I liked this movie because I am a Viet nam vet that fought in Tet and therefore I have some considerable experience with war in a city, or as the Army used to call it War in a Built Up Area. If you have actually seen this kind of war, the movie is frighteningly accurate and like war, necessisarily fragmentary and incomplete.

For example, in one perfect and horrific, scene Andie MacDowell and her two journalist companions are moving through a city to find a hospital where her husband may be. They come upon a situation: a young child, probably a girl runs out of a building in front of them. A soldier follows her out of the building, and kills her. War's brutality? Certainly. A killing mad soldier, killing an innocent child. Possibly. But, even more likely, the scene represents wars brutality on multiple levels. If you knew that the child had just thrown a hand grenade and the soldier escaped it but his buddy, or even more likely in this kind of war, his actual brother did not would that change the nature of the scene for you? Or, if that was true and you knew that the child had another hand grenade, or a pistol, would that change your impression of the meaning of the scene? And how about that soldier many years later as he looks down at his own child, assuming he survives the war, will he be able to forget the look on that other chid's face as he shot her? However good his reason and in real war there are many reasons that can make such an act necessary, will he be able to forget, or will it haunt him. This kind of awful situation, but not unusual situation, is precisely why William T. Sherman said that "War is Hell." For a soldier, having killed a child for any reason must be true Hell, but to have done it on purpose. That would be worse. While I avoided shooting at children, the reality of war among civilians is worse than you could ever imagine even in a nightmare. Say you are a sentry and there is a car speeding toward your post. You open fire. The car stops. Your post is safe. But it turns out that a child is dead. The car was speeding to get to the hospital. That is war in the city and all you have is an instant to make up your mind to shoot, or not to shoot. To kill, or not to kill, and either way to live with the aftermath.

Do the sailors or Marines on watch on the USS Cole wished that they had fired. Even if their orders were not to fire. Even if the approach of the boat with a bomb in it did not look like an attack. Even if a child had been steering the boat with a bomb. I have no doubt that they all wished that they had fired. And they will wish that, and relive that, until they too die. In that sense they are as much causalities of war as their shipmates that suffered actual physical hurt. The Captain of that ship, the Officer of the Day, the Watch officer all will relive and replay that day and regret that no one fired soon or often enough. Watch this movie and you will see what I mean. There are things that happen in war that are horrible, to everybody.
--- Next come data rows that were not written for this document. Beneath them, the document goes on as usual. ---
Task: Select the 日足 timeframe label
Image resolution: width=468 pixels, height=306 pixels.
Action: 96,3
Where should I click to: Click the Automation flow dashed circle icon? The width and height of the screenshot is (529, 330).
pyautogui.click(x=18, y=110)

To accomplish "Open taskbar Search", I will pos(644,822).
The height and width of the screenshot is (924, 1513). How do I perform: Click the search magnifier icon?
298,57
I have seen war and I have seen many war movies - but only rarely have I seen a movie as true to the appalling core of the experience as this is. As our soldiers fight a shadow war in Iraq and in Afghanistan it would be good to remember that war is hell. If you have forgotten, this is a very accurate picture of it.

Yes, the plot is a tad implausible, but I would hope that the wife that my son chooses when he grows up would do as Andie MacDowell's fictional character does and fight to find out what happened to him. I know my wife would.